Thankfully — most thankfully! — the truth is that this saying is not based in reality, and that not only change, but real, incredible transformation is possible at any age, any time. And even better, we now have the brain research that backs this up.
Keep reading to find out how the brain can change, and the things you can do today that keep your brain young.
To all our new tricks,
The Secret To A Younger Brain
We know that the brain is plastic — that is, new connections can be forged at any time that literally change the shape and function of a person’s brain, regardless of age or intelligence level.
Scientists have known for a few decades now that our experiences trigger neuroplastic change in the brain. For example, a study done on taxi drivers found that they have larger posterior hippocampi, a brain structure important for spatial representation of the environment, because they spend their days experiencing and practicing the skill of navigation, orientation, and visualizing routes.
New research, however, is finding something even more amazing: our thoughts have just as powerful an effect on brain transformation as our experiences.
Dr. Richard J. Davidson is one of the most influential people in the field of neuroscience today. His groundbreaking work has led to exciting discoveries in the areas of brain health, the brain’s potential to heal itself, and the powerful role that emotions play in how our brains function. Not surprisingly, he has worked side by side with the world’s most renowned scientists, written hundreds of articles, and edited dozens of papers and books.
Perhaps even more notable, though, is the fact that he has collaborated with those whose expertise is in mind training to research and demonstrate how our thinking and concentration affects how our brains behave. This has led him to work closely with people not often associated with “hard” science — the Dalai Lama, for example.
But his findings are clear: “Meditation, which cultivates mindfulness, promote[s] a positive pattern of electrical activity in the brain.”
Here’s the skinny on what’s going on in the brain when you’re meditating. Davidson’s research indicates a connection between meditation and resilience. A response to stress becomes problematic when someone obsesses, ruminates, or has an emotional reaction long after the problem has ended. In the brain, this shows up as the prolonged activation of the amygdala — what we often refer to as the lower brain, the seat of very primal and reactionary emotions like fear, rage, and stress.
Mindfulness meditation can boost the recovery time in the amygdala. And, just like with experiences — think of a taxi driver on his first day compared to someone who’s been navigating the streets of New York for 10 years — the more hours of dedicated practice people have, the faster their amygdalae recover. (For the full scholarly article, plus brain imaging illustrations that show the brain on mediation, click here.)
In addition to sending energy to the prefrontal cortex — the seat of the “higher brain” — certain types of mediation also strengthen areas of the brain associated with awareness of internal experiences, awareness of others, concentration, the ability to appropriately handle distraction, and adaptive control of behavior.
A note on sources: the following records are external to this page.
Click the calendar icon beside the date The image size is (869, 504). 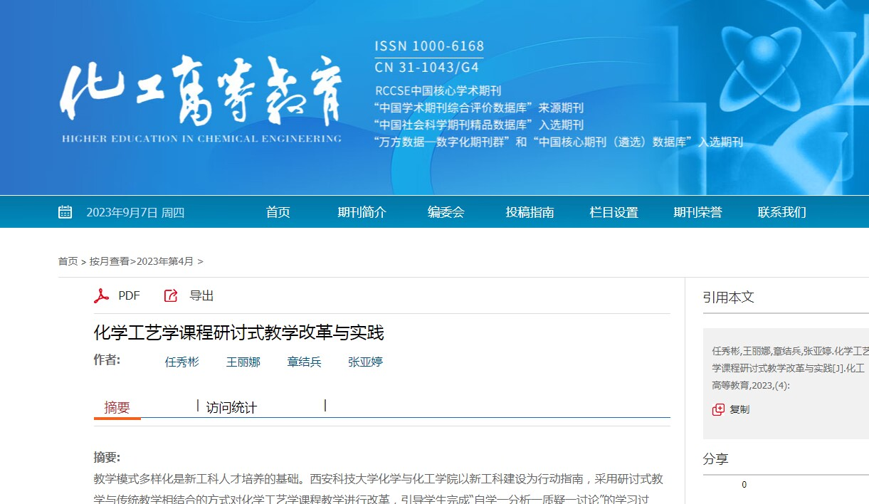[x=65, y=212]
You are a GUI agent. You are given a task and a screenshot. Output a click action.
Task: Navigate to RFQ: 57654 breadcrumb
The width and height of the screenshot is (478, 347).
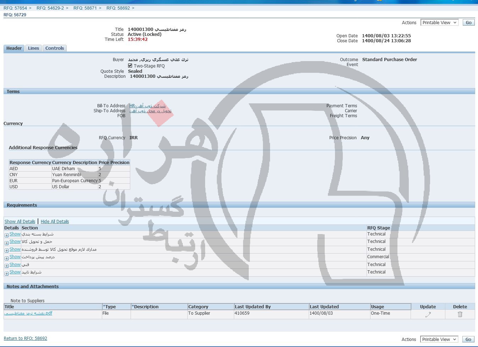[15, 8]
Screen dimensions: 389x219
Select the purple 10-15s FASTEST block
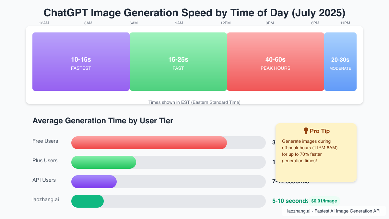click(x=81, y=62)
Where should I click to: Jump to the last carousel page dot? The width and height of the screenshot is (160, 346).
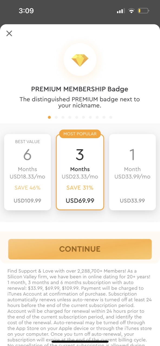(x=111, y=117)
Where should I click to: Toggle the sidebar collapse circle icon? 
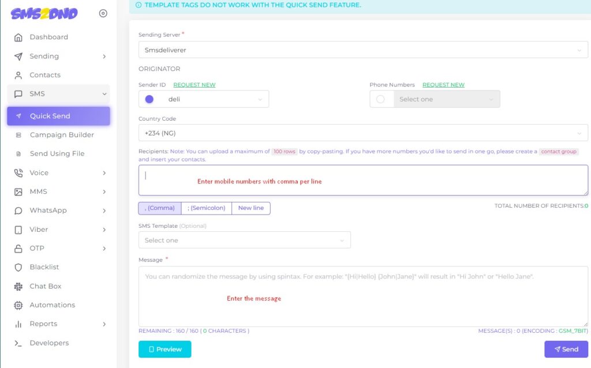click(103, 14)
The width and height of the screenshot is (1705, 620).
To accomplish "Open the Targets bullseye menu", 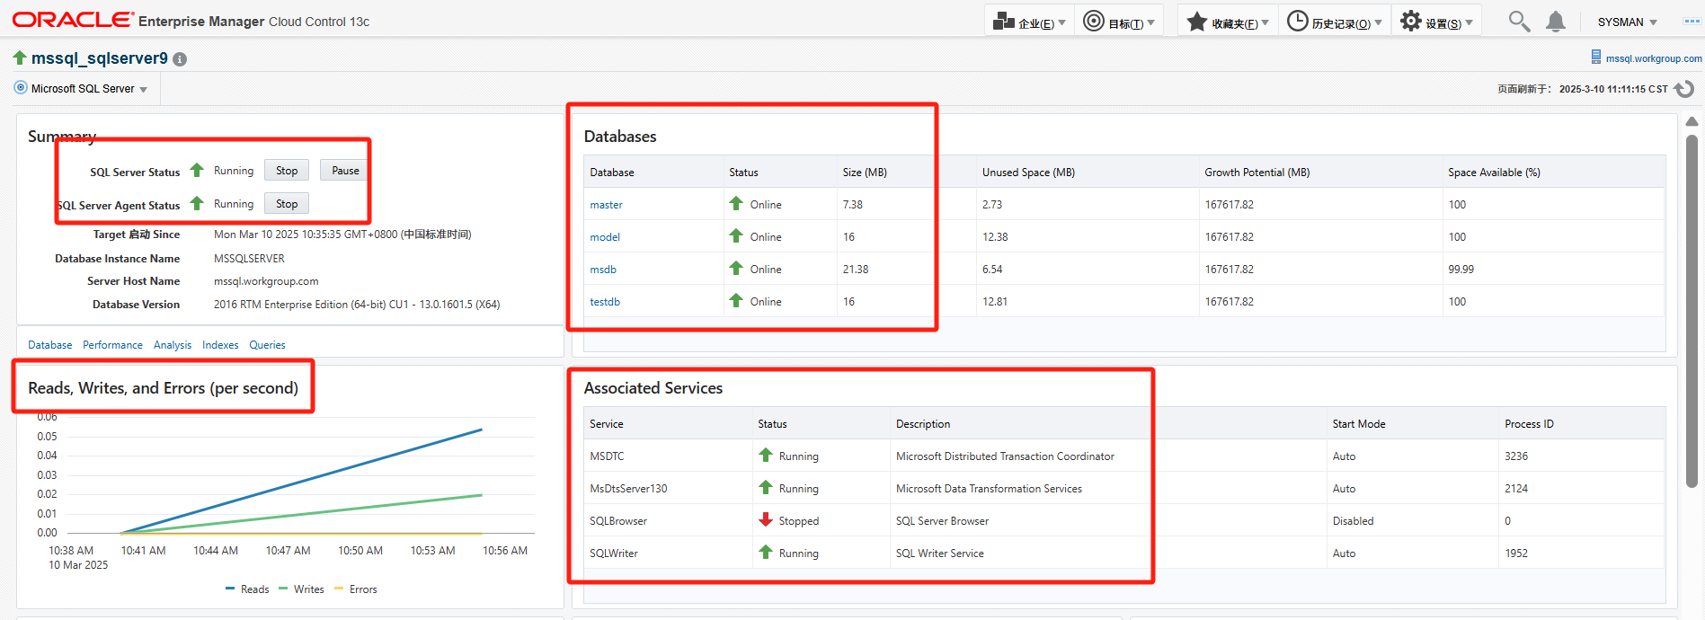I will click(1118, 22).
It’s also been shown to bring relief to those who suffer with anxiety and depression — because depression often causes people to perseverate, or repeatedly fixate on negative thought cycles, and mindfulness training teaches the brain to healthily interrupt these cycles.
That’s a lot of benefit for the brain from something that we already know is good for the mind.
Though Davidson’s research has focused mainly on Buddhist meditation — this is because practitioners all have the same training, which brings a necessary consistency to scientific studies — he is clear that a person’s chosen mind training need not be religious in nature. “[W]hat we’re talking about is part of every human being’s innate capacity.”
Isn’t it exciting to know that we all have this incredible potential? What could a few minutes of stillness each day in mind training do for you?